* [To do] From the data that follows, copy every line with the string "Given".
Records supplied Start Marker
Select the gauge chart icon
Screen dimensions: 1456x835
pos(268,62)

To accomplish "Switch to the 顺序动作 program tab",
Records supplied End Marker
Records supplied Start Marker
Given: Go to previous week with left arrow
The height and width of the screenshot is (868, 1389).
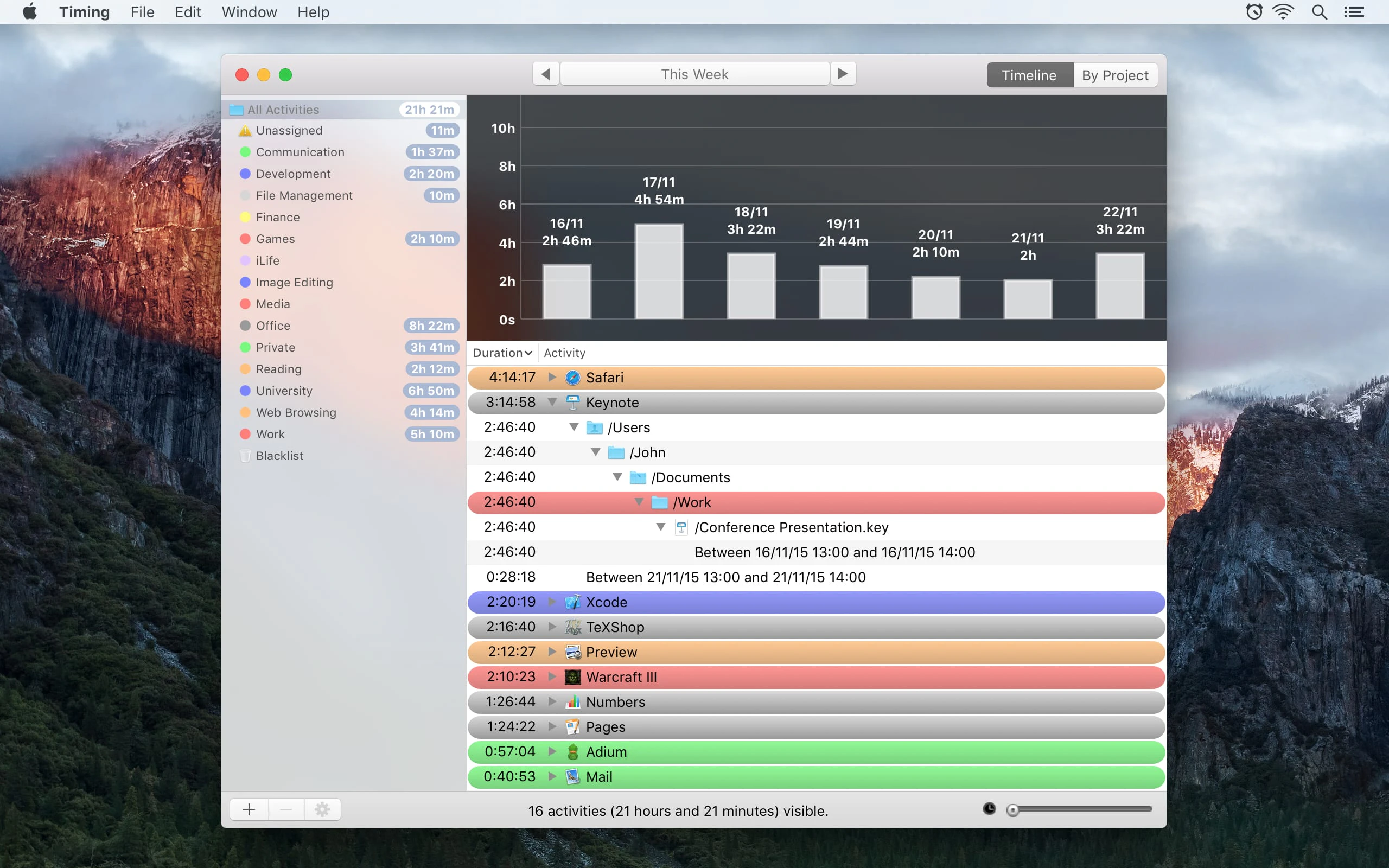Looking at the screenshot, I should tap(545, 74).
Records supplied End Marker
Records supplied Start Marker
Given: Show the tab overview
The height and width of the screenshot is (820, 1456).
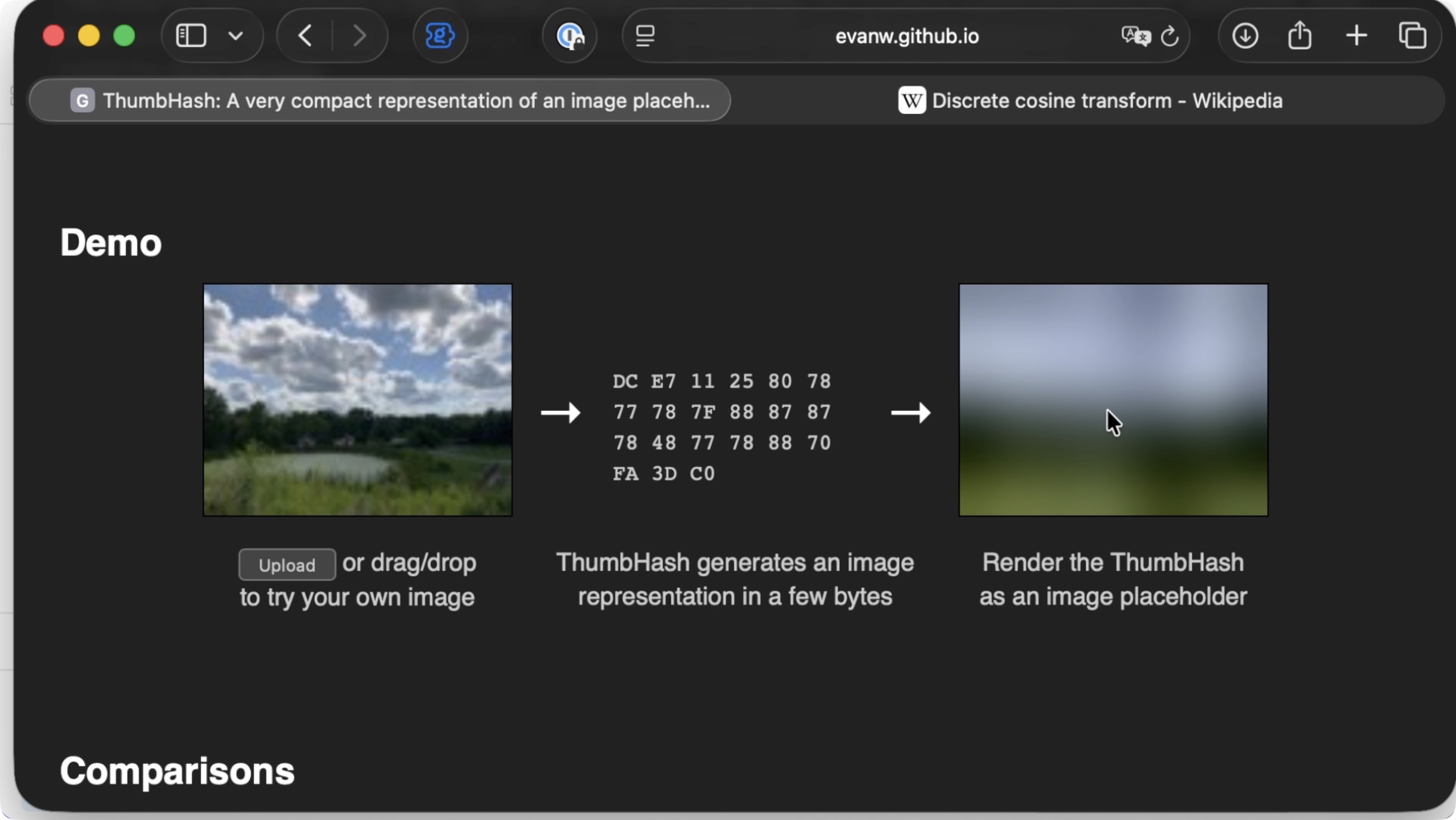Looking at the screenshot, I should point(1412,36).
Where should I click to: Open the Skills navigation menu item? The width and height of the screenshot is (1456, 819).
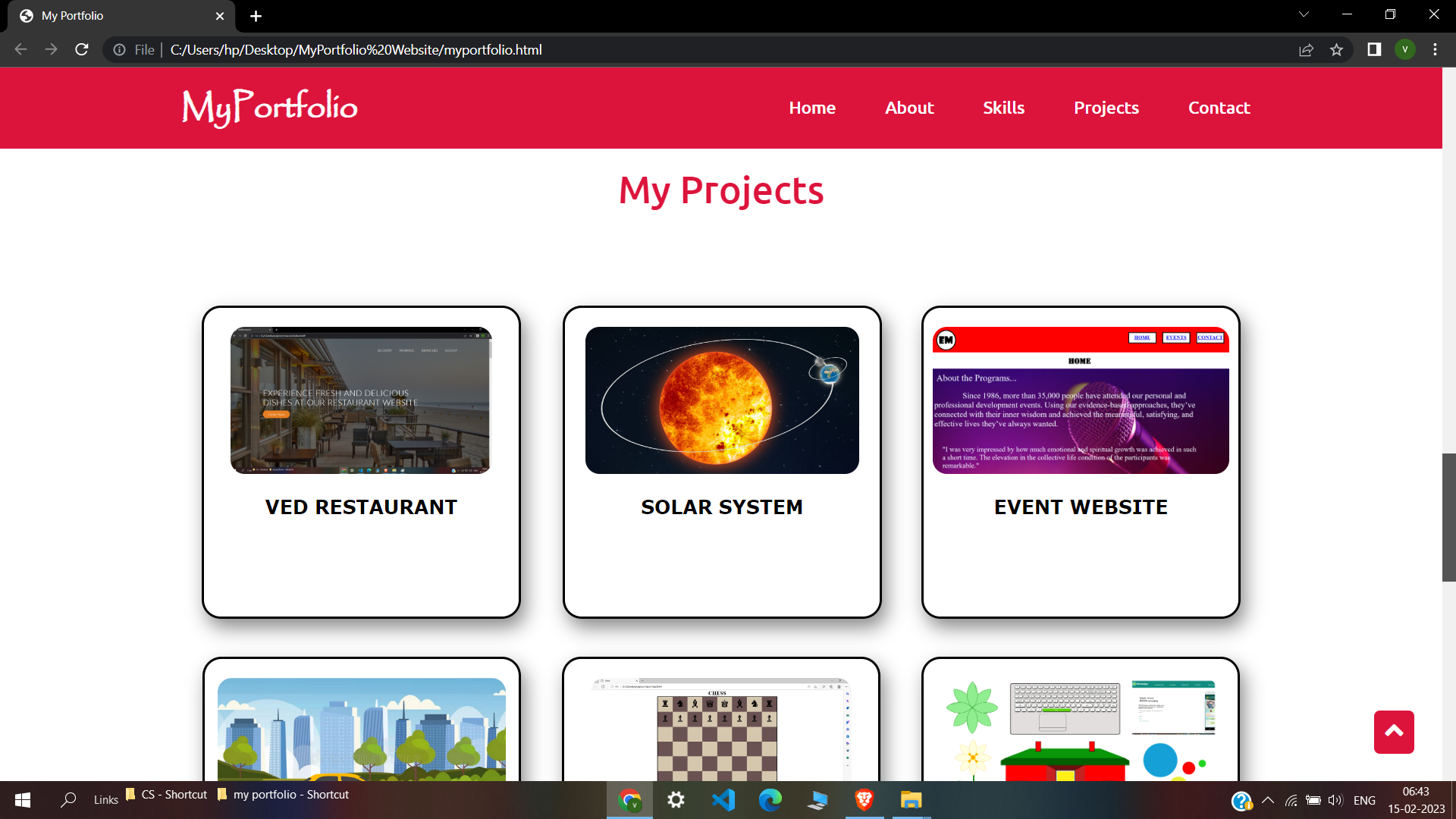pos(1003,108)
Records supplied End Marker
* [Exercise output]
Given: Go to previous week with left arrow
Given: Show the tab overview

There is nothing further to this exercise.